All these projects are in the sunny Northern Cape where they create thousands of jobs and are 20% owned by their local communities. The Independent Power Producers (IPPs) who own these projects have 20-year Power Purchase Agreements with Eskom. Three of the five Siemens Energy-supplied Concentrated Solar Power Plants have multi-year Service Agreements in place with the IPPs who own and operate them.
The flagship project, KaXu Solar One, helped unlock the South African CSP market in 2015 as the first private sector, utility-scale CSP project in the developing world. Looking at KaXu’s combined impact with Xina Solar One and Khi Solar One, it is significant: together they power close to 220 000 homes during peak times with clean solar energy and eliminate close to 700 000 tons of CO2 emissions per year.
The 100MW Redstone CSP plant, which is currently under construction, is the first project-financed project in the world for CSP with a molten salt central receiver. It is also one of the largest investments in South Africa under the REIPPPP. With 12 hours of full-load energy storage, Redstone will be able to reliably deliver a stable electricity supply to more than 200 000 South African homes during peak demand periods, even well after the sun has set.

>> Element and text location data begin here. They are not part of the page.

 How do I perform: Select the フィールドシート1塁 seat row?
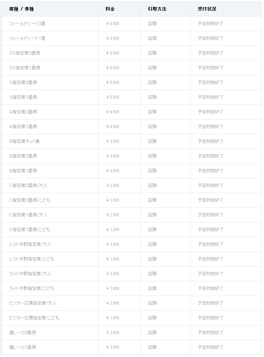(131, 38)
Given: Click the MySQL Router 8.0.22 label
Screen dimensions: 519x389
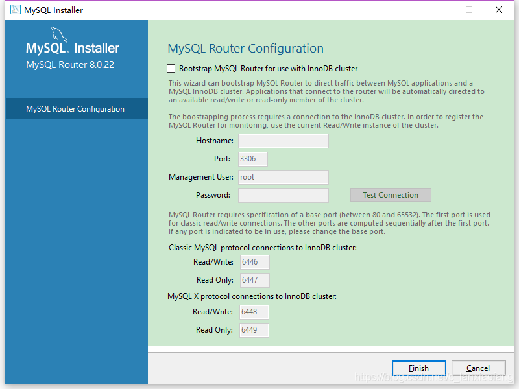Looking at the screenshot, I should pyautogui.click(x=70, y=65).
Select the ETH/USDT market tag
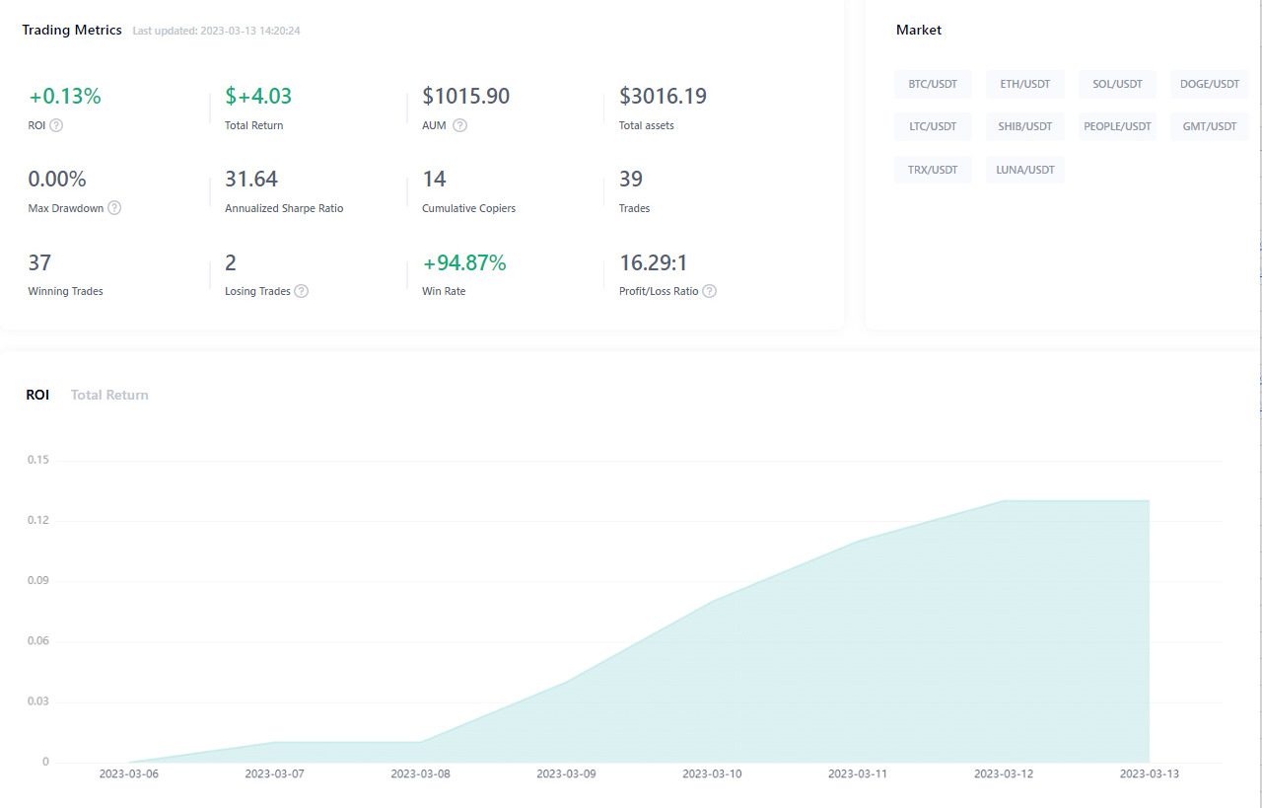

Siemens Energy is committed to its role in developing South Africa’s sustainable energy landscape, both as a partner to ESKOM and Sasol in their green energy transition, and as a supplier and partner to many large and small private sector players who build, own, and operate the country’s growing number of private or public-private energy plants.
South Africa has an
estimated number of more than 220 power stations. This includes an estimated 18 coal-fired power stations collectively delivering up to 46GW of installed capacity, 59 hydroelectric power plants (in SA and Mozambique) delivering about 2.3GW of power, seven gas turbine power plants collectively delivering about 3.5GW of capacity, as well as 38 wind farm projects collectively delivering an estimated 3.3GW of installed capacity, eight CSP projects and 69 solar PV projects with a combined capacity of 1.7GW.